Toutefois, ainsi que le fait valoir le ministre de l’intérieur dans son mémoire en défense, Mme H… B… a produit, pour le même jugement supplétif d’acte de naissance, deux premiers feuillets différents. Il ressort d’une première version du premier feuillet que le mandataire de la mère de la requérante a déclaré auprès du tribunal pour enfants de F…/D… que la demandeuse de visa était née à l’issue d’un viol commis par M. E… B…, tandis que dans la seconde version du premier feuillet, qui comporte un entête avec une police différente, il est indiqué qu’elle était issue d’une union entre Mme G… et M. E… B…. La requérante n’apporte aucune explication sur l’existence de deux premiers feuillets différents pour un même jugement. Ces éléments sont de nature à établir le caractère frauduleux du jugement supplétif d’acte de naissance produit et, par conséquent, de l’acte de naissance pris en transcription.

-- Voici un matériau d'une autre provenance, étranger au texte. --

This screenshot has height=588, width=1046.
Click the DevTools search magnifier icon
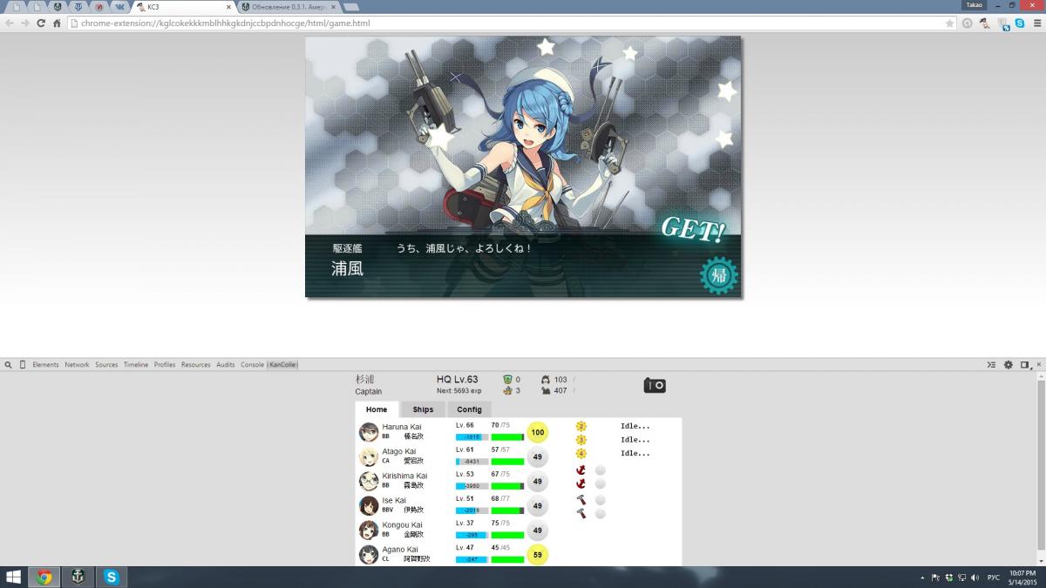pos(8,365)
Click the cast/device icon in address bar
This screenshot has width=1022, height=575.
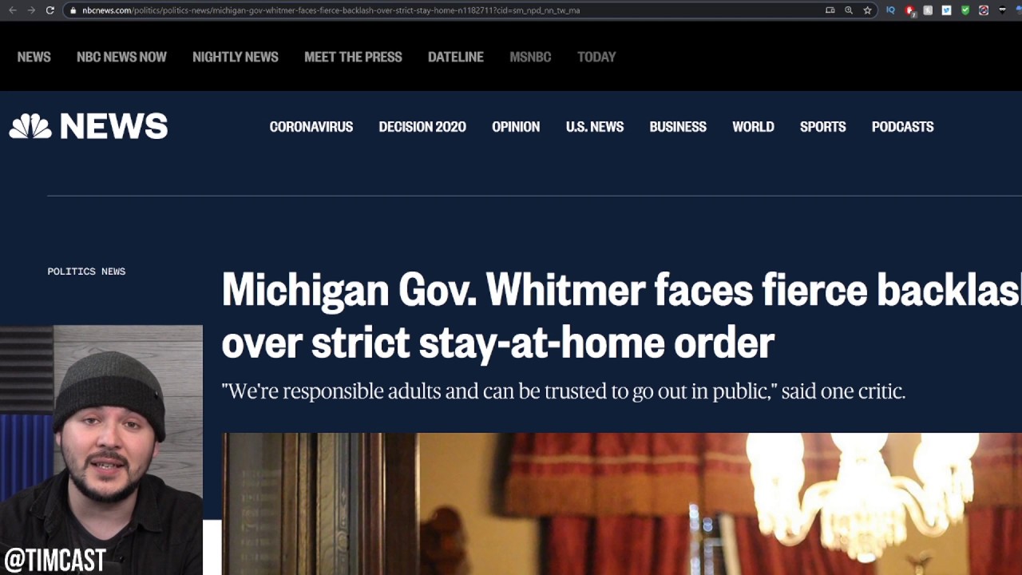[x=830, y=10]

Le jugement de délégation de l’autorité parentale rendu à la suite du jugement supplétif frauduleux ne permet pas d’établir l’identité de la requérante et son lien de filiation à l’égard de la réunifiante. Enfin, les seules déclarations de la réunifiante dans le cadre de la demande asilaire auprès de l’Office français de protection des réfugiés et apatrides (OFPRA) sont insuffisantes, en l’absence d’autres éléments, pour établir l’identité de la demandeuse de visa et le lien de filiation à l’égard de Mme G…. Dans ces conditions, la commission de recours contre les décisions de refus de visa d’entrée en France, en retenant le motif énoncé au point 5, n’a entaché sa décision ni d’une erreur de droit, ni d’une erreur d’appréciation.
En quatrième lieu, dès lors que l’identité et la filiation de Mme H… B… ne sont pas établies, elle ne peut se prévaloir des stipulations de l’article 8 de la convention européenne de sauvegarde des droits de l’homme et des libertés fondamentales.
En cinquième et dernier lieu, Mme H… B… était âgée de plus de dix-huit ans à la date de la décision attaquée. Par suite, elle ne saurait utilement se prévaloir des stipulations du paragraphe 1er de l’article 3 de la convention internationale relative aux droits de l’enfant.
Il résulte de tout ce qui précède que les conclusions à fin d’annulation présentées par Mme H… B… doivent être rejetées. Par voie de conséquence, les conclusions à fin d’injonction sous astreinte ainsi que celles présentées sur le fondement des dispositions combinées de l’article 37 de la loi du 10 juillet 1991 et de l’article L. 761-1 du code de justice administrative ne peuvent qu’être rejetées.
D É C I D E :
Article 1er : La requête de Mme H… B… est rejetée.
Article 2 : Le présent jugement sera notifié à Mme C… H… B… et au ministre de l’intérieur.
Délibéré après l’audience du 13 mars 2026, à laquelle siégeaient :
Mme Poupineau, présidente,
Mme Paquelet-Duverger, première conseillère,
M. Alloun, conseiller.
Rendu public par mise à disposition au greffe le 10 avril 2026.
Le rapporteur,
Z. Alloun
La présidente,
V. Poupineau
La greffière,
A.-L. Le Gouallec
La République mande et ordonne au ministre de l’intérieur, en ce qui le concerne ou à tous commissaires de justice à ce requis en ce qui concerne les voies de droit commun contre les parties privées, de pourvoir à l’exécution de la présente décision.